(Dataset items)
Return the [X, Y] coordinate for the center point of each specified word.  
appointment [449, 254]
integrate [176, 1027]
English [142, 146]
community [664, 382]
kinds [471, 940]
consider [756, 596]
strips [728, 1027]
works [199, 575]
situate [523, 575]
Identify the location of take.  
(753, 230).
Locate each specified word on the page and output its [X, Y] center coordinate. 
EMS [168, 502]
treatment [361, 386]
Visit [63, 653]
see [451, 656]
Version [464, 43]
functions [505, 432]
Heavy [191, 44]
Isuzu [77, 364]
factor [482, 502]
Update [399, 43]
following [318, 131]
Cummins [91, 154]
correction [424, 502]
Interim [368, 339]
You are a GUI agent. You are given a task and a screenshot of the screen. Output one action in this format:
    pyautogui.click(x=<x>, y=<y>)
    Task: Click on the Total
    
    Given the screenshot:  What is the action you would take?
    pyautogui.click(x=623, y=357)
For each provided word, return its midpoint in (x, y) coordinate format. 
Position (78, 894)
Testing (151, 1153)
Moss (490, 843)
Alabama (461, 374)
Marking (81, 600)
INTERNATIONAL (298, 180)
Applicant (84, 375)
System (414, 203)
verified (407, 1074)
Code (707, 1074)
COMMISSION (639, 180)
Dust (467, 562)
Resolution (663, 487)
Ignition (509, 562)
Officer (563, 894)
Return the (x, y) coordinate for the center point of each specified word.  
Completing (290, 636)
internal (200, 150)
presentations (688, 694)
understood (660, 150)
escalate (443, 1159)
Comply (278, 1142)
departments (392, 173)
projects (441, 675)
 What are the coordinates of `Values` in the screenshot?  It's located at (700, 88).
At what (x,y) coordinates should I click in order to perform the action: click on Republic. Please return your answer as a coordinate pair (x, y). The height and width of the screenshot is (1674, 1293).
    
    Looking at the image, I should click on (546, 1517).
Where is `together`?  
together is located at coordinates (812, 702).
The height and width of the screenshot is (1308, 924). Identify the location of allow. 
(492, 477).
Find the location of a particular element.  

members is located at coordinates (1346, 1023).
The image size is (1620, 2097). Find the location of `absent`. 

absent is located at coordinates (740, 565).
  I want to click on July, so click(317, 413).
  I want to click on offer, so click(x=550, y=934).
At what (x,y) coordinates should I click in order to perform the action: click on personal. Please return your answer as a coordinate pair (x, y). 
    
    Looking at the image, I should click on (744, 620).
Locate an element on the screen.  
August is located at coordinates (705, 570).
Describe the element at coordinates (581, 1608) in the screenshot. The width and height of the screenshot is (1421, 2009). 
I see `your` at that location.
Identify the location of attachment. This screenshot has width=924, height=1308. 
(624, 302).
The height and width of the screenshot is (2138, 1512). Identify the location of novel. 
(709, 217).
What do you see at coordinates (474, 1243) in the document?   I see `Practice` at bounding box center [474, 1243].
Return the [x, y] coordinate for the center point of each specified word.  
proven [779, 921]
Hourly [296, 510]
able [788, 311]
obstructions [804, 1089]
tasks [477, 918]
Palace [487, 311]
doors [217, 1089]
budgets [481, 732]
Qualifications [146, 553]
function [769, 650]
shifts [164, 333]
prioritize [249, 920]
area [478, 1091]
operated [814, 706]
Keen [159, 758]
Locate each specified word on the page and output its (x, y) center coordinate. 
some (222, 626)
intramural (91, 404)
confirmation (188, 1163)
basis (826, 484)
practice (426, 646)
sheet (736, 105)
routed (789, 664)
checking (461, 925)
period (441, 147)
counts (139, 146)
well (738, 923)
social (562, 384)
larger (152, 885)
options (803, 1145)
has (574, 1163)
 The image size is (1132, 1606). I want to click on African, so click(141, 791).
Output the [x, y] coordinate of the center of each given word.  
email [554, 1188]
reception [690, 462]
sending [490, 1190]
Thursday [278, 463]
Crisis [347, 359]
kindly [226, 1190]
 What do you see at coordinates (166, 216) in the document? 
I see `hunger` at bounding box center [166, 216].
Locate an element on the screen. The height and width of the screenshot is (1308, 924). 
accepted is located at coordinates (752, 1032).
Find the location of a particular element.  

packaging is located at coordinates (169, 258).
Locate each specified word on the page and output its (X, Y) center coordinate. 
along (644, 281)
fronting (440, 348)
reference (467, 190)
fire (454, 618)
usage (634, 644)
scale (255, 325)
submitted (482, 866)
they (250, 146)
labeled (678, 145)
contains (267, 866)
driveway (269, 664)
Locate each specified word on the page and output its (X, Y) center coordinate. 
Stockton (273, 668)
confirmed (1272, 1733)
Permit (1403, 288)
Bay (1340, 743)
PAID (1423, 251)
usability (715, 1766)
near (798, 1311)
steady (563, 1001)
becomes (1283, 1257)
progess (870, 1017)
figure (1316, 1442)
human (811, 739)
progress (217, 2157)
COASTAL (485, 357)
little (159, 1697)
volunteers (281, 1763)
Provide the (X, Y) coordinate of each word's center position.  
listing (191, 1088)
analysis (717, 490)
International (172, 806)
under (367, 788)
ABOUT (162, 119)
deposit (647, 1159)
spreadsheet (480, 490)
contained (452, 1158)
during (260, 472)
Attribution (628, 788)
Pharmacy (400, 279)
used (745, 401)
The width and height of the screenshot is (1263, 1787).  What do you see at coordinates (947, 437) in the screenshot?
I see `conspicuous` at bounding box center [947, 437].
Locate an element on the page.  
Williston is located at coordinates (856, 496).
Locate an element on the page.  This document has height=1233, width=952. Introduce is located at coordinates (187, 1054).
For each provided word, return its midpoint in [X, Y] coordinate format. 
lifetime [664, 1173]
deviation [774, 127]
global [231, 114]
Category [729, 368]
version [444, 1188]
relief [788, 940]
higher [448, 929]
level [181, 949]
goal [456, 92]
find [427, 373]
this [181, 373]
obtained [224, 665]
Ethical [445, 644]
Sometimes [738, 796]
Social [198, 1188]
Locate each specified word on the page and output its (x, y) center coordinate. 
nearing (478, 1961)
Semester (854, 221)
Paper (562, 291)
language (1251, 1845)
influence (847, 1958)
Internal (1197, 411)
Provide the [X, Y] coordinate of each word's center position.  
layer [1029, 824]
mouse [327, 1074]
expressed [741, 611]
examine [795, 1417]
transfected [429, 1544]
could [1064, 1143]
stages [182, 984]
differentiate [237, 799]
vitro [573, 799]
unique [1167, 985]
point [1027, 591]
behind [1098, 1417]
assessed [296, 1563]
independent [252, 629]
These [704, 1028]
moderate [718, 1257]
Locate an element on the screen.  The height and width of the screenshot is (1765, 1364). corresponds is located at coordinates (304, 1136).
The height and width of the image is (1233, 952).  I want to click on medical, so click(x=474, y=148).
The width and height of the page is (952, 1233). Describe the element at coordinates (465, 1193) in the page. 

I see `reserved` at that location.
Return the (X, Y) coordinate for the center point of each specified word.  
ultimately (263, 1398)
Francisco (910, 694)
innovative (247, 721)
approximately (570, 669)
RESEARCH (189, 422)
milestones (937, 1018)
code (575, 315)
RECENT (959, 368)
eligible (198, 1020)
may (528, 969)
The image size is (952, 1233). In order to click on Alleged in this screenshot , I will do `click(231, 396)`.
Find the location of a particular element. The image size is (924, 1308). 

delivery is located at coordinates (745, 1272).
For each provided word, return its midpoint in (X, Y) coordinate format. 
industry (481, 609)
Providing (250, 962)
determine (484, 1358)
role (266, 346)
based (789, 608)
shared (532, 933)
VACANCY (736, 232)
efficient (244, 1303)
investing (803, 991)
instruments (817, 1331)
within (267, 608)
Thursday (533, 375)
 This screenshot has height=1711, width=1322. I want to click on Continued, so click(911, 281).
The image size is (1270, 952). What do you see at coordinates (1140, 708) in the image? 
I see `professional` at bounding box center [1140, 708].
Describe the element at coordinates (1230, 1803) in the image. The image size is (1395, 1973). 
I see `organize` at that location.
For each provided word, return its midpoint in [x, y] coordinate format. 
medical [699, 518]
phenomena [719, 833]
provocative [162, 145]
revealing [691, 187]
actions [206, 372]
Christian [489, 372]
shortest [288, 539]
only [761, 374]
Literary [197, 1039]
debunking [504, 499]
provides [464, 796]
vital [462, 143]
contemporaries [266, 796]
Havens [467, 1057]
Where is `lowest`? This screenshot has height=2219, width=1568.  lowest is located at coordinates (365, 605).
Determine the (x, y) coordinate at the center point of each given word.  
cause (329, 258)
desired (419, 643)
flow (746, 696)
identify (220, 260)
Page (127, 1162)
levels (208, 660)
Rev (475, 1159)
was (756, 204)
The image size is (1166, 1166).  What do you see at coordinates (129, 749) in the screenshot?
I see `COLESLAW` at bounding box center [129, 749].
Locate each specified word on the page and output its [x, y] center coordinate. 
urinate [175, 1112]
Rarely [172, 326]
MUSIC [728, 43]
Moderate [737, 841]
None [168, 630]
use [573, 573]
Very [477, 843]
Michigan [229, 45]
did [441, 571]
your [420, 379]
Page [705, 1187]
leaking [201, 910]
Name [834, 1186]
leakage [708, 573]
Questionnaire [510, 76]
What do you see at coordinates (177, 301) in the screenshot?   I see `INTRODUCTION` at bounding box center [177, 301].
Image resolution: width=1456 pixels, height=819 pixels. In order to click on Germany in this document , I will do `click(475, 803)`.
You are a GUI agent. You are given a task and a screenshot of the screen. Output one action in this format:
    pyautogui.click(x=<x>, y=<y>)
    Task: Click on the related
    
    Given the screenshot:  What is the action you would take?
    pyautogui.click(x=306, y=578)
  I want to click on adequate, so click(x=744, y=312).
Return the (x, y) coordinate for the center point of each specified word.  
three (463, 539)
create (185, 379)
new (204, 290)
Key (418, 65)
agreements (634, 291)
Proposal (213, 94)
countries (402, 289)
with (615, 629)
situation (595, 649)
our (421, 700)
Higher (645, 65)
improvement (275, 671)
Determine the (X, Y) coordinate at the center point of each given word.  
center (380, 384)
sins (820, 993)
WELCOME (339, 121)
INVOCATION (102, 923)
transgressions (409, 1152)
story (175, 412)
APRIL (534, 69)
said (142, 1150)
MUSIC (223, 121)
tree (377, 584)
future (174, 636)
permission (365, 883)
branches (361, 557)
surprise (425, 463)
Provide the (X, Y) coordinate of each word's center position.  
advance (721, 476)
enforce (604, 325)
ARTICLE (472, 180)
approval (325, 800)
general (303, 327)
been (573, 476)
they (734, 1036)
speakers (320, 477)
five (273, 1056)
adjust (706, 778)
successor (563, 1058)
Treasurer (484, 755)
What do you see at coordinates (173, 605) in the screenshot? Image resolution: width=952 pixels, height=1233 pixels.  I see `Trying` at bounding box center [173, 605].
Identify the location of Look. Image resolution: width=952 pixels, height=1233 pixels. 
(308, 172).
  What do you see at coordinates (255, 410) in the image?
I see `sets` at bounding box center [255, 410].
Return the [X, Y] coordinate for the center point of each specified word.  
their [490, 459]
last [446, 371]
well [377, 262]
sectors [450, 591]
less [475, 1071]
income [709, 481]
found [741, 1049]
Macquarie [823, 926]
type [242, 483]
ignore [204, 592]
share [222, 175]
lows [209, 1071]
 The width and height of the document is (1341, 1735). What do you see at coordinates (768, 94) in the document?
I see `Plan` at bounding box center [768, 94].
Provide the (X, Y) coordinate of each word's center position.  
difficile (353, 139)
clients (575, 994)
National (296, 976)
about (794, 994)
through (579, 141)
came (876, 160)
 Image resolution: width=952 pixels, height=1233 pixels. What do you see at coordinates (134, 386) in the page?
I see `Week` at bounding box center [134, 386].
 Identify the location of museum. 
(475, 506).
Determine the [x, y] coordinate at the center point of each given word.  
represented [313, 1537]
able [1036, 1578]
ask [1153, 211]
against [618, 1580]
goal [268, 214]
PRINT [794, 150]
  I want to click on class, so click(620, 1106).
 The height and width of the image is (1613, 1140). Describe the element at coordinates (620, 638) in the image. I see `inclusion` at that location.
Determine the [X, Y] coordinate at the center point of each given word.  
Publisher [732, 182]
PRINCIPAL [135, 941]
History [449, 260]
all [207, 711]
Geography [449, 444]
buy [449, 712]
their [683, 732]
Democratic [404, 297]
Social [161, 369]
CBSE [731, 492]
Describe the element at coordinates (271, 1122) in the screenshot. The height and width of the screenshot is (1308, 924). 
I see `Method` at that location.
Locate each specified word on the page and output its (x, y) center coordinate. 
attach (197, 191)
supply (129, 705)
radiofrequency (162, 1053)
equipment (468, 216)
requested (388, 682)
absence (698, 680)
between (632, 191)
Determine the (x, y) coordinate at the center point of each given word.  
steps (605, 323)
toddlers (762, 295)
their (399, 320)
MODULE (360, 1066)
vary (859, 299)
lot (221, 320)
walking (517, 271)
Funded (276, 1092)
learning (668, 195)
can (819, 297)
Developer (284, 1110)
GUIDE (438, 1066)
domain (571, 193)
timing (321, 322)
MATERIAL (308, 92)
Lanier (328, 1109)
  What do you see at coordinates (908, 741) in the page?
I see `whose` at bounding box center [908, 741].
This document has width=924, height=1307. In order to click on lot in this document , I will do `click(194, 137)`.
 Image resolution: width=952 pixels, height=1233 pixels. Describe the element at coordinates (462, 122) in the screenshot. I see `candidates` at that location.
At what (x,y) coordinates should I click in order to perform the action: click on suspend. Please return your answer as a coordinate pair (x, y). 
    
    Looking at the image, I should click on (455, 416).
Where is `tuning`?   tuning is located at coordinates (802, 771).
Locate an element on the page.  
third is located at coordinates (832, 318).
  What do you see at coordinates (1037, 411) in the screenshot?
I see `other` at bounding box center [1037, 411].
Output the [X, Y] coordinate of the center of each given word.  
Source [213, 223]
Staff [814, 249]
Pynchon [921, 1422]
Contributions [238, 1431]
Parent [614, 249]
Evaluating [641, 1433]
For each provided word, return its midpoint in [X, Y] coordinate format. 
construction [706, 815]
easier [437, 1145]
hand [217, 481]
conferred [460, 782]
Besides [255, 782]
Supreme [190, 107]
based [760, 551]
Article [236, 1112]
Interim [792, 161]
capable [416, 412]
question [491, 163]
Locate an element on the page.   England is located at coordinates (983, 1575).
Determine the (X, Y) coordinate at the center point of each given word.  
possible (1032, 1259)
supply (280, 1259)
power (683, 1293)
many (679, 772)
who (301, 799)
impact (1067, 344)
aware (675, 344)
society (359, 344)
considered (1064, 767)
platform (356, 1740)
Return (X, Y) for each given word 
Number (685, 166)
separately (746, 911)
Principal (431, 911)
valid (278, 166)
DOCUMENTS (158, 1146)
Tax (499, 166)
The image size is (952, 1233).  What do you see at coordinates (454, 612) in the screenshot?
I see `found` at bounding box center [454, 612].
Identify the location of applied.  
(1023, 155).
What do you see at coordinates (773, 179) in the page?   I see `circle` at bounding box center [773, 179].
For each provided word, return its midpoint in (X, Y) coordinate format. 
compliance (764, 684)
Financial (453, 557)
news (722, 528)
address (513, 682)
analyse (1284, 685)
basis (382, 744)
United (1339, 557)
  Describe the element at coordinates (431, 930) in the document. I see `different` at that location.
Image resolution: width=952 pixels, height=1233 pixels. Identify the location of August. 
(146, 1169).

**Exercise objective**
Recast the records as a numbered list, starting at the line that contains "Update [399, 43]" and ending at the line that contains "pyautogui.click(x=623, y=357)", with blank lines left out.

**Solution below**
1. Update [399, 43]
2. following [318, 131]
3. Cummins [91, 154]
4. correction [424, 502]
5. Interim [368, 339]
6. You are a GUI agent. You are given a task and a screenshot of the screen. Output one action in this format:
7.     pyautogui.click(x=<x>, y=<y>)
8.     Task: Click on the Total
9.     Given the screenshot:  What is the action you would take?
10.     pyautogui.click(x=623, y=357)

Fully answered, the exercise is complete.